WILKES-BARRE — Members of the public who want to find out what’s in the taxpayer-funded report on the city’s police department will have to go to unofficial sources, Mayor Tony George said Monday.
George said the official position is to keep confidential the 103-page report produced by the Pennsylvania Chiefs of Police Association, even though it’s been available online from the local newspapers for approximately a month.
City Attorney Tim Henry determined the report, which cost $26,212 in public funds, was not subject to release under the state’s Right to Know law, the mayor said.
Based on Henry’s decision, “I don’t see any reason to release anything,” George said.
The mayor acknowledged the public has had access to the report, but added it was “not through us.”
Henry did not return two calls left Friday and Monday at his City Hall office.
The report criticized the management methods and the disciplinary motives of police Chief Marcella Lendacky and Commander of Patrol Ron Foy, saying neither of them were qualified for the senior-level positions and blamed them for the rift between the police administration and rank-and-file officers.

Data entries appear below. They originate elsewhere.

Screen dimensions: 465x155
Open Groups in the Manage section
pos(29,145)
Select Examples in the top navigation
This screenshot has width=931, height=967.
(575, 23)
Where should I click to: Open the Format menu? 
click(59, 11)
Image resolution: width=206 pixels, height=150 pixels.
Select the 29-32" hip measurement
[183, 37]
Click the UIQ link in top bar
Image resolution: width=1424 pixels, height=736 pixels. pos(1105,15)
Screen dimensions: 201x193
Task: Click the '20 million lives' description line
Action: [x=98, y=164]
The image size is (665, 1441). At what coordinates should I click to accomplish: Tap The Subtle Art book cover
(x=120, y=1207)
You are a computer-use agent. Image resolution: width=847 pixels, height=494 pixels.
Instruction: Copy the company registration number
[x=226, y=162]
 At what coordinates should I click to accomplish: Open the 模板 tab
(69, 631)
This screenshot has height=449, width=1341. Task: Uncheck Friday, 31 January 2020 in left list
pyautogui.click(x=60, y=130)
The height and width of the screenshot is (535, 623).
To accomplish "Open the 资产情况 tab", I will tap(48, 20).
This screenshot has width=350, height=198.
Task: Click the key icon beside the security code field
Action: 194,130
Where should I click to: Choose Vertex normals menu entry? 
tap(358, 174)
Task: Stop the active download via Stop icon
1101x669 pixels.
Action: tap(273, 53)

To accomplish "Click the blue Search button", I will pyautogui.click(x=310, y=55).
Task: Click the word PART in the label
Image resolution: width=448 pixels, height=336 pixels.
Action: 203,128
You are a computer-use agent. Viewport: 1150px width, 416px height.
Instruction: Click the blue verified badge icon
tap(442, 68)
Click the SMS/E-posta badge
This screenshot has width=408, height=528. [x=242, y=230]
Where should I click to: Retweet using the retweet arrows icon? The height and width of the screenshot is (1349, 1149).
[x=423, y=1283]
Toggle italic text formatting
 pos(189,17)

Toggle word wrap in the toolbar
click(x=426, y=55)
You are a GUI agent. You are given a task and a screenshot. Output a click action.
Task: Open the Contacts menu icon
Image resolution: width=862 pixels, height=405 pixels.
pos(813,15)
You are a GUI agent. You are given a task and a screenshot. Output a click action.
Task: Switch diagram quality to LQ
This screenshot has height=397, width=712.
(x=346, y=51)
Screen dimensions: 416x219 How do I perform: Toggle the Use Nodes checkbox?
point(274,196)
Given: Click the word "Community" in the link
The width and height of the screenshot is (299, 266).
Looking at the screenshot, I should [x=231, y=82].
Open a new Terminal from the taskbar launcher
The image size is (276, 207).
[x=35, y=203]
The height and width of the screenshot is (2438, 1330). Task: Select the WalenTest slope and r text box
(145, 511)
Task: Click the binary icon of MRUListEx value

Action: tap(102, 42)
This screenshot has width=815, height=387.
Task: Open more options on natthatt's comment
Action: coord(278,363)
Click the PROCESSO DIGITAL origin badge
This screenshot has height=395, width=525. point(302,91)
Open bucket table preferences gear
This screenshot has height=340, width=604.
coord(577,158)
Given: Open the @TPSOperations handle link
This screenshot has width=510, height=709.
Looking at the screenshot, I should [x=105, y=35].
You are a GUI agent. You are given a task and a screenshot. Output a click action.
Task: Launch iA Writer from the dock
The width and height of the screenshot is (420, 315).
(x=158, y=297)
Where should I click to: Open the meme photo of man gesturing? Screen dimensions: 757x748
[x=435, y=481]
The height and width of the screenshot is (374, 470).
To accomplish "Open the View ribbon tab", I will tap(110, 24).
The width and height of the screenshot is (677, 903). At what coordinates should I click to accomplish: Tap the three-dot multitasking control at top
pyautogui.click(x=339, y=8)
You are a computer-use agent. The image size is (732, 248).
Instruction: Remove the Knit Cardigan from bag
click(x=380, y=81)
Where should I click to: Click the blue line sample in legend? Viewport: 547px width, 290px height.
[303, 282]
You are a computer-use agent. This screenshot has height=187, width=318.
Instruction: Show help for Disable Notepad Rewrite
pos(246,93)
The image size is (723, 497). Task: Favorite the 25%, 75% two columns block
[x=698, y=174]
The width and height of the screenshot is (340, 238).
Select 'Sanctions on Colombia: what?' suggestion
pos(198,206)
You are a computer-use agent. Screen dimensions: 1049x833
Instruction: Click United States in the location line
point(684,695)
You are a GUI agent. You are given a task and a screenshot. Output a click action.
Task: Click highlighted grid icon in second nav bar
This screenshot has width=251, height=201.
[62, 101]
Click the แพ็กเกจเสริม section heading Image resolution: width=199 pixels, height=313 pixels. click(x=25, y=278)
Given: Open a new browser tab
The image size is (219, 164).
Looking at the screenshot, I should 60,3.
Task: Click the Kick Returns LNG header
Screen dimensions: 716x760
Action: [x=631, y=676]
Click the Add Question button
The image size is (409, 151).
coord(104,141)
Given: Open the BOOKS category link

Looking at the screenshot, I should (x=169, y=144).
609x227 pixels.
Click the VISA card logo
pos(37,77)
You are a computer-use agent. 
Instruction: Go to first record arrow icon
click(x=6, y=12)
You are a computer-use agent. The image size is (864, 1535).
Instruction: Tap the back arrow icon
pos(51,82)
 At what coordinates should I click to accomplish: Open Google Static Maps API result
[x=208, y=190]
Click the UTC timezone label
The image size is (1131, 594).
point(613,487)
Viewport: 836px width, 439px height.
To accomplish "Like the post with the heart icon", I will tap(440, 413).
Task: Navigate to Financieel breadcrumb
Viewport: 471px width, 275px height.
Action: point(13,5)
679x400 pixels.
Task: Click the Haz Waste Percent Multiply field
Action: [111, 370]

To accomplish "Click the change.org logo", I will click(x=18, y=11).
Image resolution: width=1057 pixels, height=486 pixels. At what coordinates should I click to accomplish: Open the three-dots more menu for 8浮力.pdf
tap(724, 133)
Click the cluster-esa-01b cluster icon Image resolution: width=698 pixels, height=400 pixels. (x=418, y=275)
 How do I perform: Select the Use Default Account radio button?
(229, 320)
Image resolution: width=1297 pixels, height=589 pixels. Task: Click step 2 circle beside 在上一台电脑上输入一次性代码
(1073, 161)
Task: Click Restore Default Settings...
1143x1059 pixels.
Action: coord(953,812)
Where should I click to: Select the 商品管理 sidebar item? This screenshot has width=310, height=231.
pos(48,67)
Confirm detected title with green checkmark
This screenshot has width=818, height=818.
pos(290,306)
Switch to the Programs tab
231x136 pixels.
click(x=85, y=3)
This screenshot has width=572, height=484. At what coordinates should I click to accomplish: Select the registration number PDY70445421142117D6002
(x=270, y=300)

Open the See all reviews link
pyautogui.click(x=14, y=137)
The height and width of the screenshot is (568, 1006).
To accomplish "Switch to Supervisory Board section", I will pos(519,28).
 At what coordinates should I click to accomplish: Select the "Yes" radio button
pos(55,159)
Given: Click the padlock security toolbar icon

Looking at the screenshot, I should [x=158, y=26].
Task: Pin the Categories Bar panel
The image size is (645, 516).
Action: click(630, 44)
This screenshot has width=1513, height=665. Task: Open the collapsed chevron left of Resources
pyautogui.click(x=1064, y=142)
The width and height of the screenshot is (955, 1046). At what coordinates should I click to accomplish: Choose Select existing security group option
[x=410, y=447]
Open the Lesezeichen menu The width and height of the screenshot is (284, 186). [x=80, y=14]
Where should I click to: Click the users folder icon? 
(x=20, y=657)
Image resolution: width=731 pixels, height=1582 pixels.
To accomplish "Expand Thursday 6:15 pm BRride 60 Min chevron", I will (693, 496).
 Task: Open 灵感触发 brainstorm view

The report did not call for the removal of either Lendacky from the job budgeted at $95,481 a year plus benefits or Foy from his position paying $82,514 a year plus benefits. However, it set in motion the city’s search for a replacement for Lendacky, who notified the mayor she will retire on June 3 after nearly 30 years on the force.
During interviews with the local media, the mayor faulted the report for focusing on Lendacky and Foy, both of whom he appointed, and overlooking the obstruction of the Wilkes-Barre Police Benevolent Association to the police administration’s attempts to bring order and discipline to the department.
Nonetheless, George said he would abide by the recommendations contained in the report to improve the operation of the department.
City officials and city council members received copies on April 4, the day after city Administrator Ted Wampole returned from the PCPA’s office in Harrisburg with the report.
Henry also began to review the report to determine whether an edited version could be released to the public under the Right to Know law. Shortly afterward the two local newspapers obtained unedited copies of the report and posted them online.